BRASÍLIA - A formação nem sempre é de qualidade, mas o aumento do número de
anos estudados tem contribuído de forma relevante para a geração de empregos com
carteira assinada. Pesquisa recente do Instituto Brasileiro de Economia (Ibre),
da Fundação Getulio Vargas (FGV), revela que 60% da queda da informalidade entre
2002 e 2009 decorrem da maior escolarização do brasileiro.
Com base em dados da Pesquisa Nacional por Amostra de Domicílios (Pnad), do
Instituto Brasileiro de Geografia e Estatística (IBGE), os pesquisadores
dividiram a queda da informalidade em dois componentes. O efeito composição está
relacionado à formação educacional. O efeito nível mede os demais fatores, como
crescimento da economia, expansão do crédito e medidas de estímulo pelo governo.
A predominância da educação surpreendeu os pesquisadores.
“Esse resultado nos causou perplexidade, e mostra, acima de tudo, que a
educação está mudando diversos aspectos da economia do país, inclusive a
estrutura do mercado de trabalho”, diz Rodrigo Moura, que fez a pesquisa com o
professor Fernando Holanda Barbosa Filho. O estudo considerou como trabalhadores
informais apenas os empregados sem carteira assinada. Profissionais que
trabalham por conta própria, como eletricistas e encanadores, foram enquadrados
como trabalhadores formalizados.
Pelo critério dos pesquisadores, a taxa de informalidade entre os
trabalhadores caiu de 43,6% em 2002 para 37,4% em 2009. No mesmo período, foram
criados cerca de 9 milhões de empregos com carteira assinada em todo o país. Em
todas as faixas educacionais, a taxa de informalidade caiu. Esse recuo está
ligado ao efeito nível porque, para um mesmo nível de escolaridade, a economia
criou mais empregos formais.
O efeito composição aparece ao comparar o tempo de estudo ao total da força
de trabalho. De 2002 a 2009, a parcela de trabalhadores sem o ensino médio
completo caiu de 66% para 53%. Nesse caso, o mero ganho de anos de estudo
impulsiona significativamente a formalização, porque a proporção de
trabalhadores informais é bem maior na população de menor escolaridade.

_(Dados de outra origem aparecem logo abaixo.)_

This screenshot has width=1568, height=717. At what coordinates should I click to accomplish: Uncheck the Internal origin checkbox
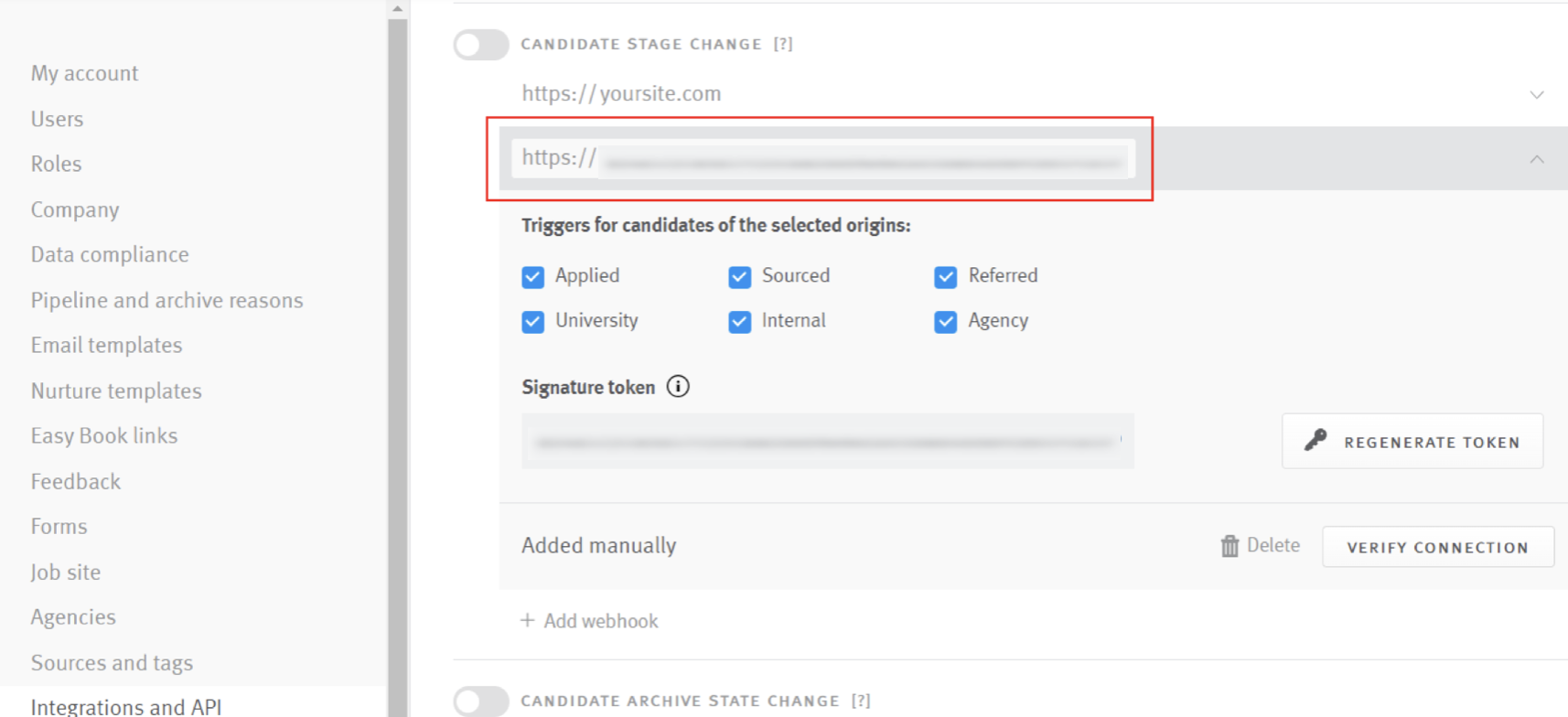tap(739, 321)
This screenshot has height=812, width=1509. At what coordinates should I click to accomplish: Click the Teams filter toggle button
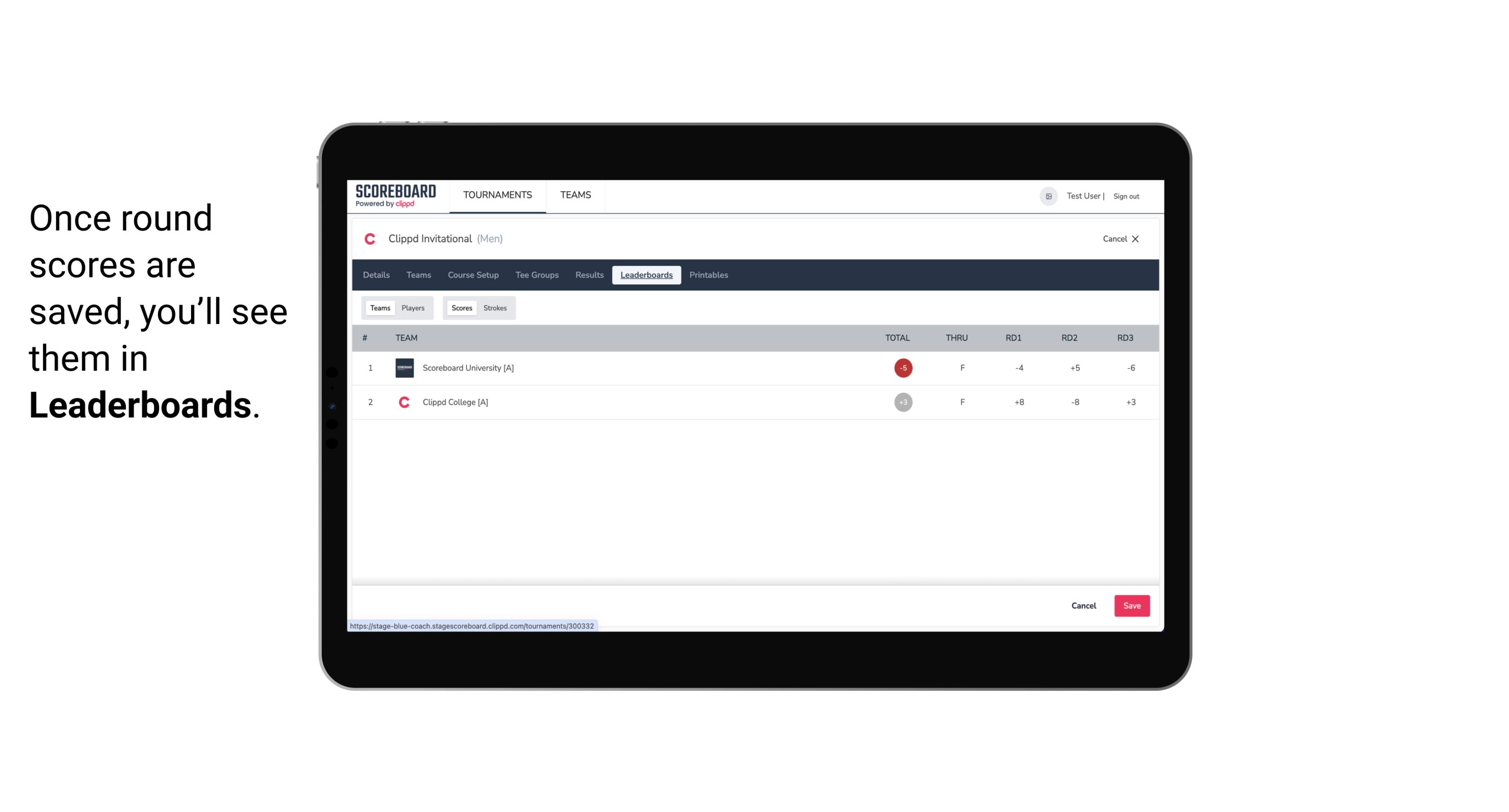coord(379,307)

Com ensino médio completo, o vendedor Rodrigo Castro, 21 anos, trabalha em
uma banca de produtos de informática na Feira dos Importados, em Brasília. Ele
acredita que o estudo foi determinante para conseguir emprego com carteira
assinada. “A educação não me qualificou muito bem, mas ajudou”, diz. Antes do
primeiro emprego formal, Rodrigo trabalhou por cerca de um ano e meio sem
carteira assinada em uma lan house no interior da Bahia.
Para Rodrigo Moura, coautor da pesquisa da FGV, depois de elevar o tempo de
estudo da população, o próximo desafio do país será a melhoria da qualidade do
ensino. “O Brasil hoje tem maior proporção de trabalhadores com nível médio e
superior, mas o percentual de instituições privadas de ensino superior de alta
qualidade é bem baixo”, diz.
Apesar da qualidade questionável de boa parte das instituições de ensino
superior, a gerente de lanchonete Fernanda dos Santos, 30 anos, não pretende
desistir de estudar. Atualmente no primeiro emprego formal, ela tem o ensino
médio completo, mas pretende cursar administração para conseguir um trabalho
melhor e se adaptar a um mercado cada vez mais exigente. “Hoje, boa parte dos
empregadores só aceita quem tem nível superior”, constata.